Gerrit Thomas Rietveld - Netherlands

Gerrit Thomas Rietveld (24.06.1888 – 25.06.1964) was a Dutch furniture designer and architect, and is considered one of the principal members of the Dutch artistic movement called De Stijl. He became famous for his Red and Blue Chair and for the Rietveld Schröder House, which is today a UNESCO World Heritage Site. Rietveld was born in Utrecht in 1888, and left school aged only 11 to be apprenticed by his father as a joiner. Later he enrolled at night school before working as a draughtsman for the jewelle C. J. Begeer. In 1917 Gerrit Thomas Rietveld opened his own furniture workshop.

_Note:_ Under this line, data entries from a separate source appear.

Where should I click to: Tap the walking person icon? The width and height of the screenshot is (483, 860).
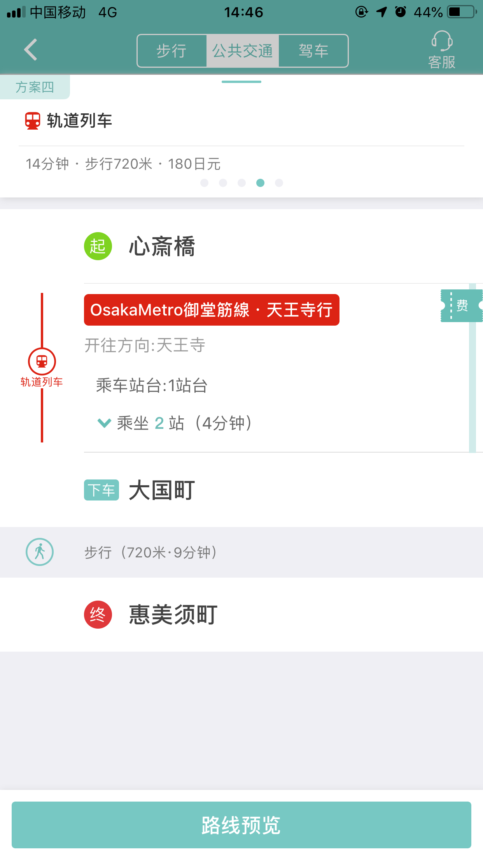coord(40,552)

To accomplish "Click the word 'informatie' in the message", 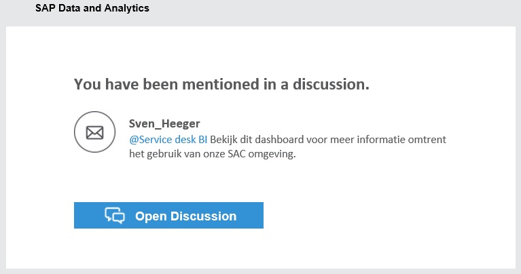I will tap(388, 140).
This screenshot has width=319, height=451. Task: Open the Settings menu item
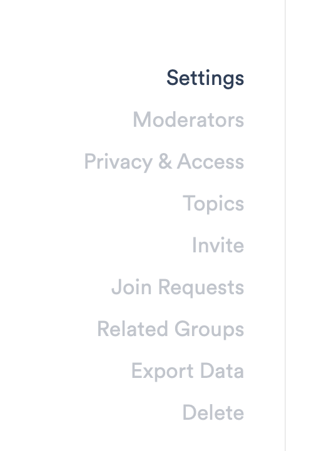coord(205,78)
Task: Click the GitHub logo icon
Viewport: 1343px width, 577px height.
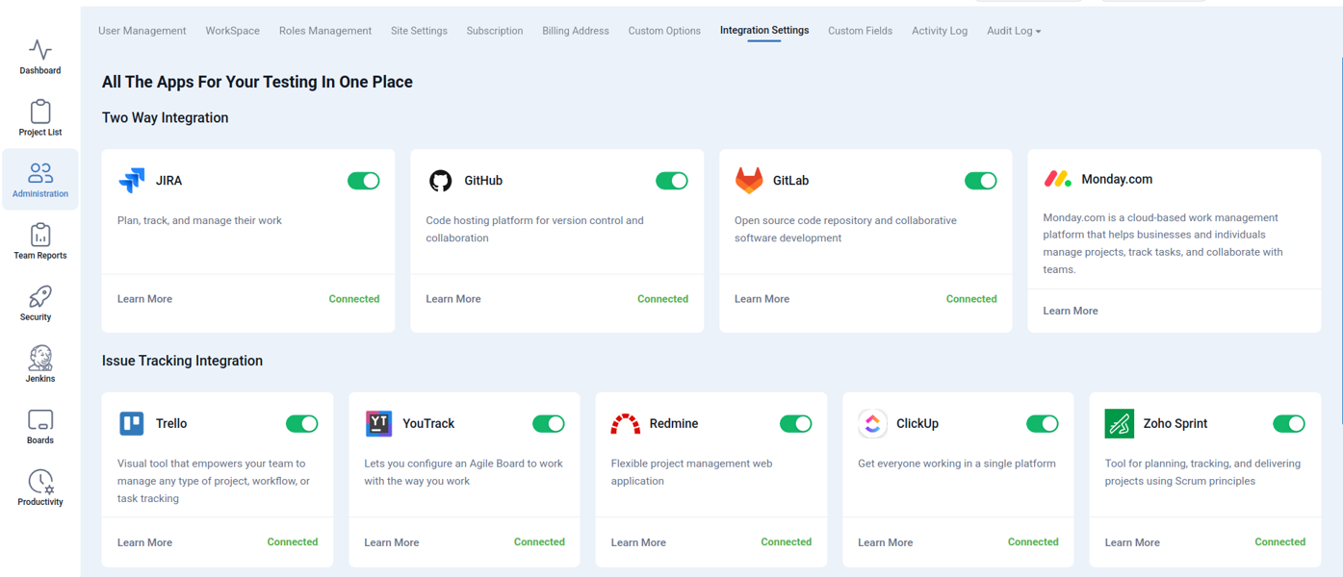Action: 440,181
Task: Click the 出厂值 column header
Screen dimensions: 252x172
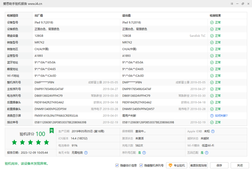Action: [x=39, y=16]
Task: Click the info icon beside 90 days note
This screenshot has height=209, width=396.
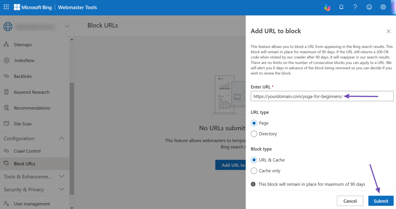Action: coord(253,184)
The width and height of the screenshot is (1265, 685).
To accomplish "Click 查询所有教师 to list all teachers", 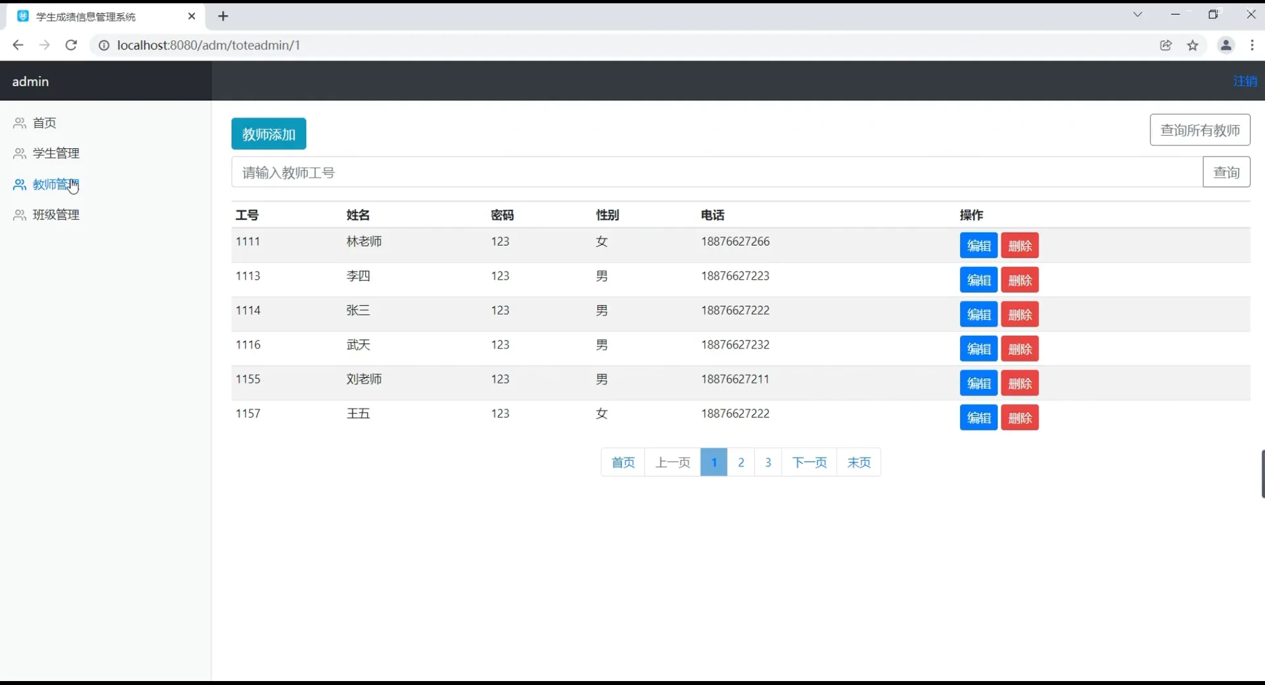I will [x=1200, y=130].
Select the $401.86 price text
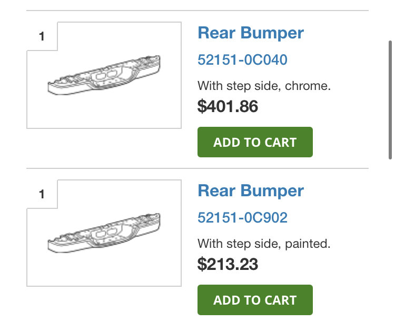The height and width of the screenshot is (322, 395). [228, 106]
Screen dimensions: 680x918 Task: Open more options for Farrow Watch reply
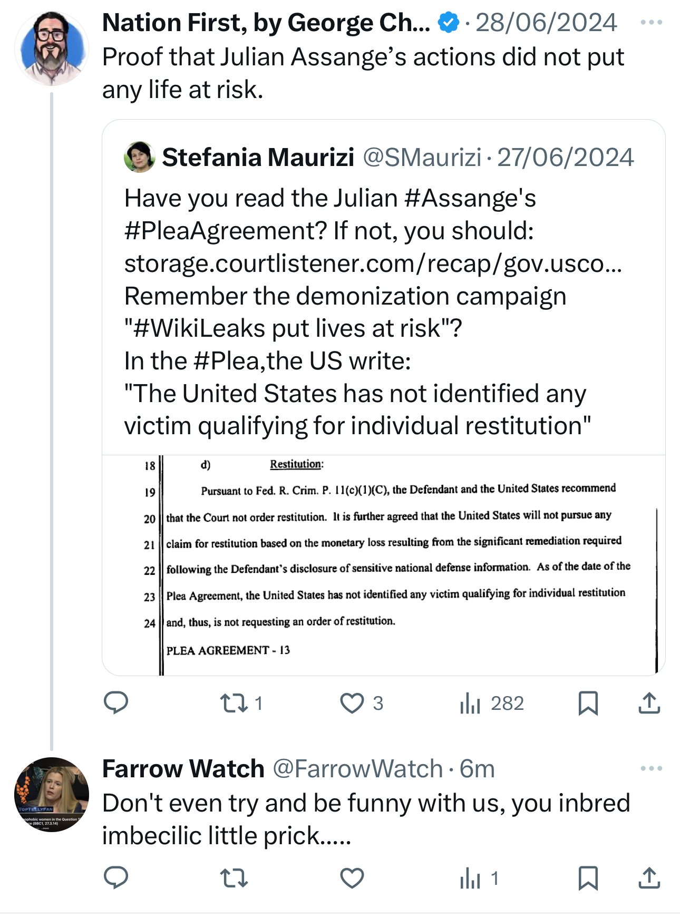coord(651,768)
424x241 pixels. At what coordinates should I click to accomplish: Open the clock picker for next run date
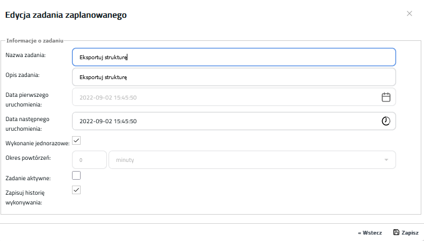click(x=386, y=121)
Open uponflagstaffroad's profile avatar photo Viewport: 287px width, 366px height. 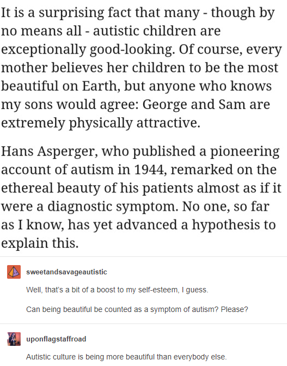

Up to this time, he taugth himself drawing, painting and model-making. It is regarded, that Gerrit Thomas Rietveld became an architect in 1919, and in 1923 he was invited by Walter Gropius to exhibit at the Bauhaus. One year later he designed his first building, the famous Rietveld Schröder House in Utrecht, which was elaborated in close collaboration with the owner Truus Schröder-Schräder. While the building features a conventional ground floor, the top floor is of a very radical design. This storey lacks fixed walls and instead relys on sliding walls to creat and change the living spaces. In 1928 Gerrit Thomas Rietveld broke with "De Stijl" and started to wark in a more functionalist style of architecture, called Nieuwe Zakelijkheid in the Netherlands, and in the same year he joined the Congrès Internationaux d'Architecture Moderne (CIAM). Rietveld was concerned with social housing and inexpensive production methods from the late 1920s onwards. But since all his commissions in the 1920s and 1930 came from private individuales, he was able to put his progressive ideas into practice only in the 1950s.